Listed entries >>
::::

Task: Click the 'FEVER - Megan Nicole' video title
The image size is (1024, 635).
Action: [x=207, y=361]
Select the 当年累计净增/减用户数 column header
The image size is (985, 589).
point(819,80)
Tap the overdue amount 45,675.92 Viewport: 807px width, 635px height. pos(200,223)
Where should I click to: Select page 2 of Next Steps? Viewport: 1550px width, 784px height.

::::

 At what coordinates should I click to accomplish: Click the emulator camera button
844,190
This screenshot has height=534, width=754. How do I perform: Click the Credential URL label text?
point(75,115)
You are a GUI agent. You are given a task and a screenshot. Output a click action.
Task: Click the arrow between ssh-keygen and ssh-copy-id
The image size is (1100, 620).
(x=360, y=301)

::::

Task description >> Beginning with the line containing "Task: Click the 'FEVER" and ending with the line containing "Where should I", extract those lines exactly from the listing above, and only those.

Result of this task >>
Task: Click the 'FEVER - Megan Nicole' video title
The image size is (1024, 635).
Action: [x=207, y=361]
Select the 当年累计净增/减用户数 column header
The image size is (985, 589).
point(819,80)
Tap the overdue amount 45,675.92 Viewport: 807px width, 635px height. pos(200,223)
Where should I click to: Select page 2 of Next Steps? Viewport: 1550px width, 784px height.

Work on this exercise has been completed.